Intense discussion about performance of Java SOAP stacks

Stefan Tilkov posted an article about the discussion about Java SOAP stack performance on InfoQ. It seems that some developers of the three major Java SOAP stack projects, Axis2, Xfire, and JAX-WS, are really concerned about the topic. Although part of it was not so comfortable, the discussion can still help to improve the development of those projects. I think Steve did tell the essentials of SOAP performance that developers need to care about.

I have tried to learn all the three frameworks. To me, the learning curve and tools are also important for an open-source project to be accepted by the developers besides code reliability.

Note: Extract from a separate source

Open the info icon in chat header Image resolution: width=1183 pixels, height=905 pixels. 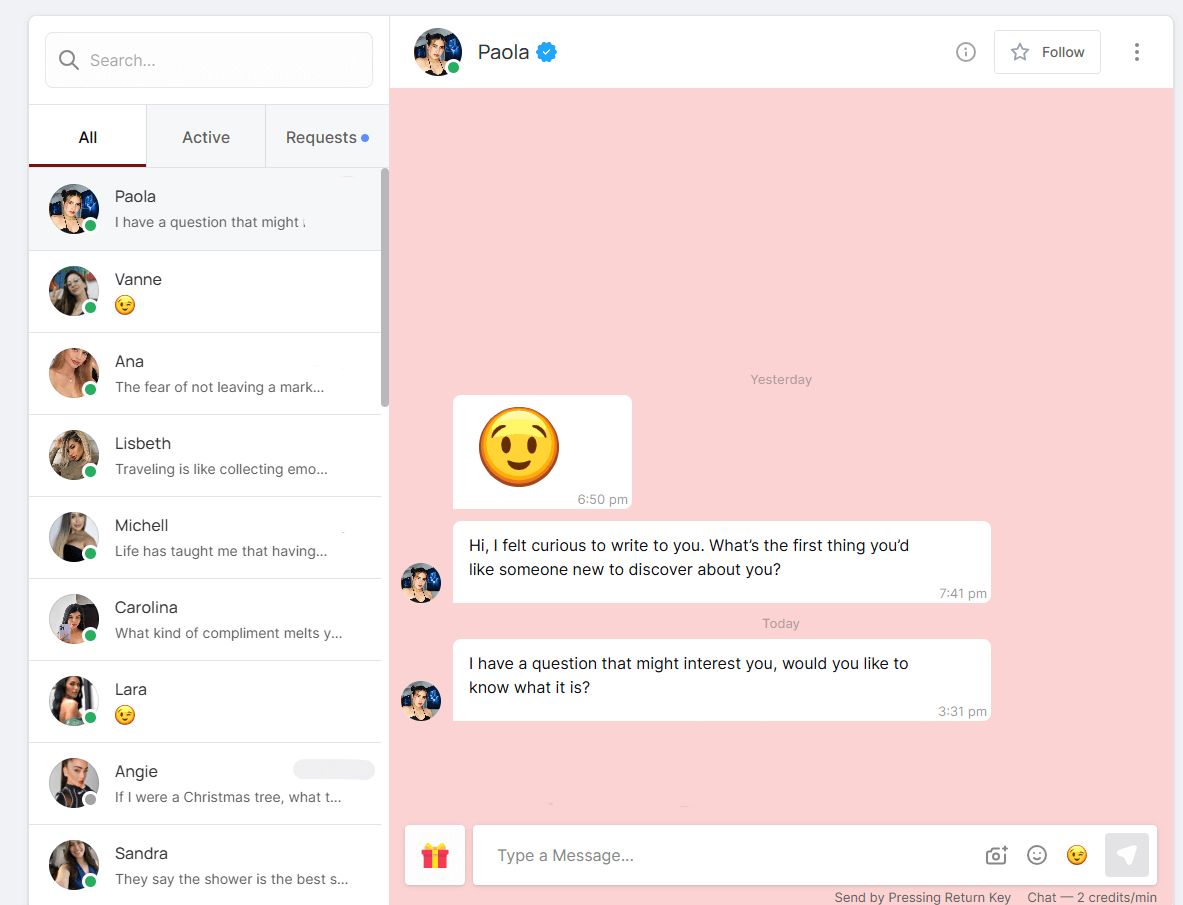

Tuesday, February 27, 2007

Switching to Google Reader

Not surprisingly, I switched to Google Reader as the tool to read blog feeds. I used to use the Sage plugin for firefox. The features of Sage are enough for my requirements. However, it is difficult to synchronize my readings (both subscriptions and reading progress) on various machines. From time to time, I need to remotely connect to the machine at office to synchronize. Google Reader is the solution if you need to read feeds from different machines. To switch from Sage to Google Reader is very easy, just export the OPML file from sage and import it in Google Reader. And then you can start to enjoy the new reader.

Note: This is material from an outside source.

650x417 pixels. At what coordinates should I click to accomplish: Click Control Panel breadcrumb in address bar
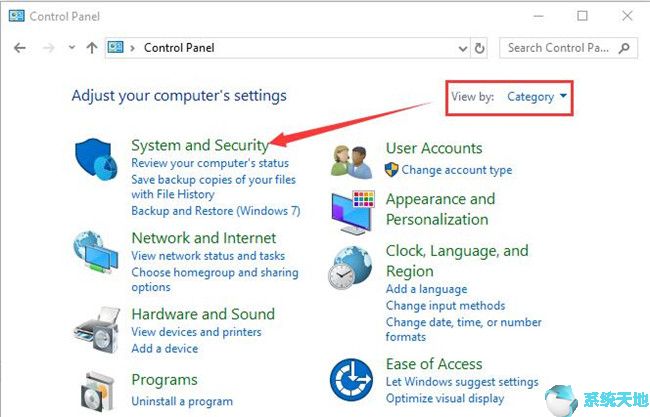179,48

Wednesday, February 7, 2007

Interesting points from Grady Booch

I guess everyone using UML know Booch. Several years ago, he joined IBM when the Rational was sold. Gervas Douglas just posted some tidbits from his discussion with Booch.
Functional programming languages (like LISP, Scheme and SML) failed largely because they made it very easy to do very difficult things, but it was too hard to do the easy things.

Recently, I am reviewing and writing about the continuation and its applications to service orchestration or work flow implementations. The continuation is natively supported by LISP, Scheme and SML, but not by Java. I have no experience on those old languages, but I suspect that they must deal with the highly abstracted aspect of continuations.
The next big challenge in software architecture is concurrency. Raw clock speed has just about reached its physical limit. Chip companies are now putting multiple copies of the same CPU onto a single chip. The result is that applications can no longer just be run faster. They have to be run in parallel in some way.

I think concurrency and asynchronism are the major power and challenge of the SOA world.